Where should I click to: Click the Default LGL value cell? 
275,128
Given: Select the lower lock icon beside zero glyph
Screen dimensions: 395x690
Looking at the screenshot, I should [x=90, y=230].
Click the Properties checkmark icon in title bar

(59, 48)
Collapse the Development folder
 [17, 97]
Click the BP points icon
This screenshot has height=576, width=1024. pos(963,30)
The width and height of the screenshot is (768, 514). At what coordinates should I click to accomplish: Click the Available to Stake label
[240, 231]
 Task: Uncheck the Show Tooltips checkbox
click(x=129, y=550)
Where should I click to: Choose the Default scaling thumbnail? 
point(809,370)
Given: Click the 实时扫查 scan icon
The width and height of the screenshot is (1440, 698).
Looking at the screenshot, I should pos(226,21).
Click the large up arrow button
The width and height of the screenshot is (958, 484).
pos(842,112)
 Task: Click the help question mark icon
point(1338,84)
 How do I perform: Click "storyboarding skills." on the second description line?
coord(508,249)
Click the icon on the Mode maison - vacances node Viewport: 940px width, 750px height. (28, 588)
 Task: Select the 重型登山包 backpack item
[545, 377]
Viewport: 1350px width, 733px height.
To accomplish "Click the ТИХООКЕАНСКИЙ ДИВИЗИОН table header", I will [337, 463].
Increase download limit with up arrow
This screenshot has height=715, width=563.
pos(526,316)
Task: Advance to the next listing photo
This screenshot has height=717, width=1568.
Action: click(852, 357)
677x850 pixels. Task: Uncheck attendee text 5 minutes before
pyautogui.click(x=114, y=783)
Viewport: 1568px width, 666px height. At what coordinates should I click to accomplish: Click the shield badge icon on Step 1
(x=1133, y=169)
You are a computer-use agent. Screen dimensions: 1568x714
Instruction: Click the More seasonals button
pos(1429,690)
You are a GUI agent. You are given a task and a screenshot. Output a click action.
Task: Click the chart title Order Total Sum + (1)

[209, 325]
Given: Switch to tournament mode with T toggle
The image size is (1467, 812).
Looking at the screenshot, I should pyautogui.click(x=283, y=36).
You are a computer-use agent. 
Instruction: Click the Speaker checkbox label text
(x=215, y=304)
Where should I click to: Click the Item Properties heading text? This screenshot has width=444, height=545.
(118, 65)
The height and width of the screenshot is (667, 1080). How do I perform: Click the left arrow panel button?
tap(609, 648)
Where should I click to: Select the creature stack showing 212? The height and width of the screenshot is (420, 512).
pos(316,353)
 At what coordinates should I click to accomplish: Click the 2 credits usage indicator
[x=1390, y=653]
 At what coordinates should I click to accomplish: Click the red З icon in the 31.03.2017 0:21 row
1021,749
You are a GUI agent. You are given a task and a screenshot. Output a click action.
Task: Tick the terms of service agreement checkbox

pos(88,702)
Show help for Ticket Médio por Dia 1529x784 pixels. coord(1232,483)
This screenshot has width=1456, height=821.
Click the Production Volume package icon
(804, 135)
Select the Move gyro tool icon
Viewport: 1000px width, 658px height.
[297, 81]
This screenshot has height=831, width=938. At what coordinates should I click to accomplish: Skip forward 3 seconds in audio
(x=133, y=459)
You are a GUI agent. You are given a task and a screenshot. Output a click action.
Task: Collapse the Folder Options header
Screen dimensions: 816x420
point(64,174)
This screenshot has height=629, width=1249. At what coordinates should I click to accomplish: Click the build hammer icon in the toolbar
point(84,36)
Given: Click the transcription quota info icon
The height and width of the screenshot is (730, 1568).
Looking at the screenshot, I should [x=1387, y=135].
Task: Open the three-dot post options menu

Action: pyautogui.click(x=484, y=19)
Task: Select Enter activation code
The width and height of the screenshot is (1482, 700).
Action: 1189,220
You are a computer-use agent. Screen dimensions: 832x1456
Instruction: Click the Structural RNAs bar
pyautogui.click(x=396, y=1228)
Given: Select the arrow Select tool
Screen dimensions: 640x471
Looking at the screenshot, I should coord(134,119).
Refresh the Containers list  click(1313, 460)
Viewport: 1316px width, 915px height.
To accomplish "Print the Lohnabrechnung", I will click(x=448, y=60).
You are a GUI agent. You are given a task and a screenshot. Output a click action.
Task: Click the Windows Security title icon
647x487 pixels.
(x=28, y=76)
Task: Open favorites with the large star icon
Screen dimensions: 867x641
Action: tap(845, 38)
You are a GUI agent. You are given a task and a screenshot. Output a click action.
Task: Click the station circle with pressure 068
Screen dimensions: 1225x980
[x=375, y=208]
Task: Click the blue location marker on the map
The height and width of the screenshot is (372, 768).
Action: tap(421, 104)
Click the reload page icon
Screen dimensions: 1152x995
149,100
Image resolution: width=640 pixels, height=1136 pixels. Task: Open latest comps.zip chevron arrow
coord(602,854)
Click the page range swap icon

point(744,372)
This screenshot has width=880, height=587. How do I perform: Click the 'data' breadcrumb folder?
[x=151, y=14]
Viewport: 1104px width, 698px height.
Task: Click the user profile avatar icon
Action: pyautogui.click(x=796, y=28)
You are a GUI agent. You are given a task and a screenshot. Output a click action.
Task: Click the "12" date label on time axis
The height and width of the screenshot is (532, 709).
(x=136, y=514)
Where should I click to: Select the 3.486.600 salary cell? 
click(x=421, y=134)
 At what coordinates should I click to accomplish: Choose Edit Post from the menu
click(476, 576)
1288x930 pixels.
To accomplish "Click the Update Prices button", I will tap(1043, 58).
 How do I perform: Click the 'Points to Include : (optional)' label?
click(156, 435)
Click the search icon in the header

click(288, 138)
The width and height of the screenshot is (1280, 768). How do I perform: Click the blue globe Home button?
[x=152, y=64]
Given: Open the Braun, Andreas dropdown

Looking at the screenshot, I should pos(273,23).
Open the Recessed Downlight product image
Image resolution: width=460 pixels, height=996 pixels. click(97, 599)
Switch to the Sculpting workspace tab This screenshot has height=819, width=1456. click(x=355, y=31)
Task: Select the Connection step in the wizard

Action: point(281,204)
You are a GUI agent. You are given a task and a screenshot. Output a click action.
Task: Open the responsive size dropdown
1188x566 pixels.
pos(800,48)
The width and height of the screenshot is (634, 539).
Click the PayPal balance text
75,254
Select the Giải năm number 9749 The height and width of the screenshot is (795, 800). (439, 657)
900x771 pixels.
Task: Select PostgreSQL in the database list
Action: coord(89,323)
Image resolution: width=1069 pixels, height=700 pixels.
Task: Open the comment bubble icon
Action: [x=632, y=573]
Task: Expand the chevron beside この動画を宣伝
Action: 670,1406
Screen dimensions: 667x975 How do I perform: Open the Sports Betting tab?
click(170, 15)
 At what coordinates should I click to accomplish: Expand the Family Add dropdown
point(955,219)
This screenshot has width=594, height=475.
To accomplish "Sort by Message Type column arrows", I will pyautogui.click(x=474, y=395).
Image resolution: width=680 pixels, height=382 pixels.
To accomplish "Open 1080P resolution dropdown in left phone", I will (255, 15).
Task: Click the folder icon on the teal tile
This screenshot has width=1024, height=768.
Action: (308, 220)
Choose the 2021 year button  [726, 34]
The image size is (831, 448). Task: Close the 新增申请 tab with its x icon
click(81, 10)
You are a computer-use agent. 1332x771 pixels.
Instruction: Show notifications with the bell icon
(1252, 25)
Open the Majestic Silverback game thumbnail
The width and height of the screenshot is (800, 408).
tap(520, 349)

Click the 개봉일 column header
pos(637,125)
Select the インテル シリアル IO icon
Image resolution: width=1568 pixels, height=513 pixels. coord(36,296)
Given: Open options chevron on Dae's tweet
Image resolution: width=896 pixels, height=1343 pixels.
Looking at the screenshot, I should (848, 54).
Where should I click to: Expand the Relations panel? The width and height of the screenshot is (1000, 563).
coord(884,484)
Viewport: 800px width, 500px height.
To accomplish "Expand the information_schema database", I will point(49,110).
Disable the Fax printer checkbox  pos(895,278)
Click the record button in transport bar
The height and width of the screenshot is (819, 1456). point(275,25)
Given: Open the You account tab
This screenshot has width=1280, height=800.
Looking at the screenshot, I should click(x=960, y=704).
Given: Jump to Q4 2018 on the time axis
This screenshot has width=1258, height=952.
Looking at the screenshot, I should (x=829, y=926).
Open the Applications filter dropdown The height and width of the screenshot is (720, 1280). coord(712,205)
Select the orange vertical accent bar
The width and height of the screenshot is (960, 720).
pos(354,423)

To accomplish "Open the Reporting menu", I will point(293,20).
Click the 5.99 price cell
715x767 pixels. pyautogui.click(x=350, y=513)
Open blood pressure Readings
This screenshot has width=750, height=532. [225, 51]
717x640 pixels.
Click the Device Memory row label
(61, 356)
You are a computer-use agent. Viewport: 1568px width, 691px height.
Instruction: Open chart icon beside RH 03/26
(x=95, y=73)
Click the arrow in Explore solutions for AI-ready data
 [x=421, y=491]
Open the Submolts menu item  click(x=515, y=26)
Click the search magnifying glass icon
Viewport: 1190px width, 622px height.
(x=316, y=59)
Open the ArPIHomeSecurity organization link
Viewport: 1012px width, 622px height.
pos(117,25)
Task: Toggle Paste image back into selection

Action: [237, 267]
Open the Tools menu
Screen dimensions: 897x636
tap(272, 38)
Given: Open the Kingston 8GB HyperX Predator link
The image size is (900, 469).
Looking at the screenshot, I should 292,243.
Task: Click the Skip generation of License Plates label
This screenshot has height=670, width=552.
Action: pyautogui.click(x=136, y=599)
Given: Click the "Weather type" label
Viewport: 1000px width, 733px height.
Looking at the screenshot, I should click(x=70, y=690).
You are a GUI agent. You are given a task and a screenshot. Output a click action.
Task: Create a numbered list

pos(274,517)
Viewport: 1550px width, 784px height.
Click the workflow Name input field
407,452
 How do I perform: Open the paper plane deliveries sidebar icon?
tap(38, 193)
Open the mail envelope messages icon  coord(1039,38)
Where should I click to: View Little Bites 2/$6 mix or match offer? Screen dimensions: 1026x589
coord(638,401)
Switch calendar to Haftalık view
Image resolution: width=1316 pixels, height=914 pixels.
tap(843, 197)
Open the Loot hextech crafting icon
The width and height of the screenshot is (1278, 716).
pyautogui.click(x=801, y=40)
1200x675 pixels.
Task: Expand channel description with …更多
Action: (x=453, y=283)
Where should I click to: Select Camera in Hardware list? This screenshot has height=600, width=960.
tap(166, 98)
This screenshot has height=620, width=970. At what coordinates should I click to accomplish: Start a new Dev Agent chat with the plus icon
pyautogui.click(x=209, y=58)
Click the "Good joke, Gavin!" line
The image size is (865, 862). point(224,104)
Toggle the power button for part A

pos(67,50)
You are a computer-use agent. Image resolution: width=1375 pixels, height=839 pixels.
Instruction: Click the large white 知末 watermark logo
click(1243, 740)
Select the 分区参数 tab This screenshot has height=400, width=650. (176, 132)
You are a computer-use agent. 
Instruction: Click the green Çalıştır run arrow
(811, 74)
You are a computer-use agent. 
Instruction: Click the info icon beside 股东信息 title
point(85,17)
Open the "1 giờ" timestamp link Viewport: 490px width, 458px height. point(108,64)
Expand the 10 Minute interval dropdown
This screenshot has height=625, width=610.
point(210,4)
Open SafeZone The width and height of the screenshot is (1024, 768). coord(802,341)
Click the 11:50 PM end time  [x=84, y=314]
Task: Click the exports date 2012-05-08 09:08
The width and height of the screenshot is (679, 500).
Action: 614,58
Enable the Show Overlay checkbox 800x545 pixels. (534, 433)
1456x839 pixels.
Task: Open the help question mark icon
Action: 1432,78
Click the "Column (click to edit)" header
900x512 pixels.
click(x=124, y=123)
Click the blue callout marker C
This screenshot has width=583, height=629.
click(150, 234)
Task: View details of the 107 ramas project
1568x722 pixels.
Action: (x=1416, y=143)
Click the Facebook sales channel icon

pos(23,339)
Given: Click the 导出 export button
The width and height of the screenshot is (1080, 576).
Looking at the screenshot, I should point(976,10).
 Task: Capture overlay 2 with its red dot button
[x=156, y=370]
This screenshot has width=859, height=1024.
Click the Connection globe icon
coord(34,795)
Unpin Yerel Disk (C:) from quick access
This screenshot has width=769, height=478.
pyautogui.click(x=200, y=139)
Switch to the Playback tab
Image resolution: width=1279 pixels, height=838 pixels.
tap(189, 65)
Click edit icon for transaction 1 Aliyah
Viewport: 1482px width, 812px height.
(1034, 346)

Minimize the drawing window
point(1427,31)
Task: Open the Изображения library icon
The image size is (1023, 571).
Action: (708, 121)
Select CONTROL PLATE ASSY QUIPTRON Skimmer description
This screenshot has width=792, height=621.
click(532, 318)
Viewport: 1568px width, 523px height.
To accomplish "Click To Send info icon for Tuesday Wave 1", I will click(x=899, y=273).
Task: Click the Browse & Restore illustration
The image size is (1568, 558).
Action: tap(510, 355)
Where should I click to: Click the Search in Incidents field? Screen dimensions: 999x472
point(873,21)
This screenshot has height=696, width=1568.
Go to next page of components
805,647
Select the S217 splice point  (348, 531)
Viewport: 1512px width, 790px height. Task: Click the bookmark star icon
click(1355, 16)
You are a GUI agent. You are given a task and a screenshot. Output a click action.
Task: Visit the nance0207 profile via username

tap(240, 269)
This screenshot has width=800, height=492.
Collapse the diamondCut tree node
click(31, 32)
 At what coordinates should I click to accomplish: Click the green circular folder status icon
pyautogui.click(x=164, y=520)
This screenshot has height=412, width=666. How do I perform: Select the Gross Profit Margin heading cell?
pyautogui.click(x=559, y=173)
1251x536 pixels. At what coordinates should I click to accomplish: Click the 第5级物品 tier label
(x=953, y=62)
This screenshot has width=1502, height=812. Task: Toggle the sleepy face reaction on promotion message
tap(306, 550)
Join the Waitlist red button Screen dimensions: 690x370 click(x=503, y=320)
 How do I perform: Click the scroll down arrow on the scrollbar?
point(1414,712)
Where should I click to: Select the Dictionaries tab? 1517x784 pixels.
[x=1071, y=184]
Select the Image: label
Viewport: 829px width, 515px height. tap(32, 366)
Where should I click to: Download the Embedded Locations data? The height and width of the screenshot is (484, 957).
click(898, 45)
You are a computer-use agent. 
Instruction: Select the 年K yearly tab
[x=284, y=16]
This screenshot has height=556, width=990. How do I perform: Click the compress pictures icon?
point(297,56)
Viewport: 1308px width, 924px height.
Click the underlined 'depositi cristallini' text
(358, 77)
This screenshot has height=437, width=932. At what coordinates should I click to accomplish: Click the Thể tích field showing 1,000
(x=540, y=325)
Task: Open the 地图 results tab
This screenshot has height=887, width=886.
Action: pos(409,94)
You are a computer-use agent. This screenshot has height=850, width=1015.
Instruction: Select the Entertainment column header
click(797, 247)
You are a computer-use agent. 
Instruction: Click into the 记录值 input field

────────────────

Requirement: Only the lines from the beginning of the material to the line containing "Viewport: 1350px width, 733px height." should be echoed, verbatim and in full.

Response to this exercise:
Where should I click to: Click the Default LGL value cell? 
275,128
Given: Select the lower lock icon beside zero glyph
Screen dimensions: 395x690
Looking at the screenshot, I should [x=90, y=230].
Click the Properties checkmark icon in title bar

(59, 48)
Collapse the Development folder
 [17, 97]
Click the BP points icon
This screenshot has height=576, width=1024. pos(963,30)
The width and height of the screenshot is (768, 514). At what coordinates should I click to accomplish: Click the Available to Stake label
[240, 231]
 Task: Uncheck the Show Tooltips checkbox
click(x=129, y=550)
Where should I click to: Choose the Default scaling thumbnail? 
point(809,370)
Given: Click the 实时扫查 scan icon
The width and height of the screenshot is (1440, 698).
Looking at the screenshot, I should pos(226,21).
Click the large up arrow button
The width and height of the screenshot is (958, 484).
pos(842,112)
 Task: Click the help question mark icon
point(1338,84)
 How do I perform: Click "storyboarding skills." on the second description line?
coord(508,249)
Click the icon on the Mode maison - vacances node Viewport: 940px width, 750px height. (28, 588)
 Task: Select the 重型登山包 backpack item
[545, 377]
Viewport: 1350px width, 733px height.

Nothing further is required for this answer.